Tuesday 15 September 2015

Vodafone and Connected Farming in India



After reading several very tragic reports about large numbers of Indian farmers committing suicide. I was intrigued to come across Vodafone's 'Connected Farming in India' report. This report alleges that the mobile services summarised below could enhance 
earnings by an average of US$128 a year for almost two-thirds of Indian farmers, achieving
a material positive impact in communities where the average farming household lives on 
less than $4 a day and many farmers struggle to feed and educate their families.


I
ndia is one of the world’s largest food producers with more than 200 million people currently estimated to work in agriculture, around 100 million of them farmers and the remainder working as agricultural labourers.
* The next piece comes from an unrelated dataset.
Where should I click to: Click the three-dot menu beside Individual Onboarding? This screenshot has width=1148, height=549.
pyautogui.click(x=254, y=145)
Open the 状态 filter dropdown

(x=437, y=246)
In India, around 62% of farmers own less than one hectare of land, significantly increasing their exposure to the effects of crop failure, pests, disease and volatile market pricing.

Vodafone and Accenture Strategy have identified six mobile services with the potential to transform Indian farmers’ lives and livelihoods.

Agricultural information services providing early warning of weather events, information on the best times to harvest and advice on crop techniques to enhance yields. These services could increase an estimated 60 million Indian farmers’ annual incomes by an average of US$89 a year in 2020.

Receipt services to provide greater transparency in daily commodity supply chains, allowing farmers to raise their incomes by improving efficiency and eliminating fraud.

Payments and loans enabling farmers to access simple and secure financial products and services using mobile money payment systems such as Vodafone’s M-Pesa, launched in India in April 2013. Access to highly cost-effective micro-finance and quick and transparent electronic payment systems could provide an annual benefit of US$690 for some farmers in 2020, representing a 39% increase in their average farming income.

Field audit enabling auditors monitoring quality, sustainability and certification requirements to move away from paper records and adopt instead electronic reporting via tablets and mobile data, greatly enhancing efficiency and potentially increasing annual average income by US$612 for some farmers.

Local supply chain enabling small-scale producers to transact with local co-operatives through simple but robust information services and mobile money systems. These could boost some farmers’ annual incomes by US$271 in 2020; a 50% increase on current farming incomes.

Smartphone-enabled services to provide deeper functionality and richer sources of information than is possible using basic SMS and voicemail services. While smartphone penetration is currently low in rural areas in emerging market economies, average device prices continue to fall year-on-year. Advanced and affordable mobile services could lead to an increase in average annual farming incomes of US$675 for more than four million farmers in 2020.